Frequently asked questions
- What is a covered call on BBJP?
- A covered call on BBJP is the covered call strategy applied to BBJP (etf). The strategy is structurally neutral to slightly bullish: A covered call pairs long stock with a short out-of-the-money call, collecting premium and capping upside above the short strike in exchange for income. With BBJP etf trading near $74.15, the strikes shown on this page are snapped to the nearest listed BBJP chain strike and the premiums come straight from the end-of-day bid/ask midpoint.
- How are BBJP covered call max profit and max loss calculated?
- Max profit equals short-strike minus cost basis plus premium times 100; max loss is cost basis minus premium (at zero). Breakeven is cost basis minus premium. For the BBJP covered call priced from the end-of-day chain at a 30-day expiry (ATM IV 22.10%), the computed maximum profit is $521.00 per contract and the computed maximum loss is -$7,278.00 per contract. Live intraday quotes will differ as the chain moves through the trading session.
- What is the breakeven for a BBJP covered call?

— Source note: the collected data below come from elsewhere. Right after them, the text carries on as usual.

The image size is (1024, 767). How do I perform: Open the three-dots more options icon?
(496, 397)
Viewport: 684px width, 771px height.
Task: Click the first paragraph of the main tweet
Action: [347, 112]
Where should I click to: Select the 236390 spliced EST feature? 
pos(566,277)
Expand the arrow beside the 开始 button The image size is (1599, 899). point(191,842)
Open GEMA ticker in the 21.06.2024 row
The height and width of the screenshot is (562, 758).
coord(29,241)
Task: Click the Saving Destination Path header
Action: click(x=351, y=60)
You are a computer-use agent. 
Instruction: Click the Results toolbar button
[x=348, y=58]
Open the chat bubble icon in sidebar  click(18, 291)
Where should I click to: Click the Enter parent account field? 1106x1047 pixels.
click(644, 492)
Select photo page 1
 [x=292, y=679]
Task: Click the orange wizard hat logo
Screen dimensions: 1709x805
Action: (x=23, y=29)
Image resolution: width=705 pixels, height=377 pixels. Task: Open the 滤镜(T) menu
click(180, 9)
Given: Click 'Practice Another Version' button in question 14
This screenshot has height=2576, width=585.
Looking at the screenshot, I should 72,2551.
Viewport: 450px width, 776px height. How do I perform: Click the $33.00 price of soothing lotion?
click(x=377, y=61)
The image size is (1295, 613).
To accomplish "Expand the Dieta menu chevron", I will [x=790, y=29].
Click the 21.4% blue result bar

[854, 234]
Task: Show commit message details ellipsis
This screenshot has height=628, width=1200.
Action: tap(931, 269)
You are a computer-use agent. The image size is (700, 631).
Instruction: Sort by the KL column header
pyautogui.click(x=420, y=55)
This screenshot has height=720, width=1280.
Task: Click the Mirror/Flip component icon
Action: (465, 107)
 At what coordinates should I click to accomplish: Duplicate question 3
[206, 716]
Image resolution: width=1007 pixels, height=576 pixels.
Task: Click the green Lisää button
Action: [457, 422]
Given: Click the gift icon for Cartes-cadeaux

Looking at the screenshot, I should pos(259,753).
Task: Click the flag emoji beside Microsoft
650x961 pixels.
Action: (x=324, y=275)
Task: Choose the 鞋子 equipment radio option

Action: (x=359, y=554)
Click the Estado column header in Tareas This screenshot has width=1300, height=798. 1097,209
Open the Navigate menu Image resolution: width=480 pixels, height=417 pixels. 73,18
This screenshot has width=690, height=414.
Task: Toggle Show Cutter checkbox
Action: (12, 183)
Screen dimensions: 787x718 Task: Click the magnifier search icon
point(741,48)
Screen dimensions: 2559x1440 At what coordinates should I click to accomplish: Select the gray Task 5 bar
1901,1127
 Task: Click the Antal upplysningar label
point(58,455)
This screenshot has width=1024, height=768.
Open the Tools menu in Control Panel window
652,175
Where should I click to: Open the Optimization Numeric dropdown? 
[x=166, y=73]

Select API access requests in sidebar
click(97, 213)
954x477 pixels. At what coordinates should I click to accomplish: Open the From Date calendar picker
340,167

- The breakeven for the BBJP covered call priced on this page is roughly $72.79 at expiration, derived from end-of-day chain premiums. Breakeven is the underlying price at which the strategy's P&L crosses zero ignoring transaction costs and assignment risk. The current BBJP market-implied 1-standard-deviation expected move is approximately 6.34%; if the move sits well outside the breakeven distance, the structure's risk-reward becomes correspondingly tighter.
- When should you consider a covered call on BBJP?
- Covered calls on BBJP are an income strategy run on existing BBJP etf positions; traders typically sell calls at 25-35 delta with 30-45 days to expiration to balance premium against upside cap.
- How does current BBJP implied volatility affect this covered call?
- BBJP ATM IV is at 22.10% with IV rank near 2.02%, which is on the low end of its 1-year range. Premium-buying structures (long call, long put, debit spreads) are relatively cheap in this regime; premium-selling structures collect less credit per unit risk.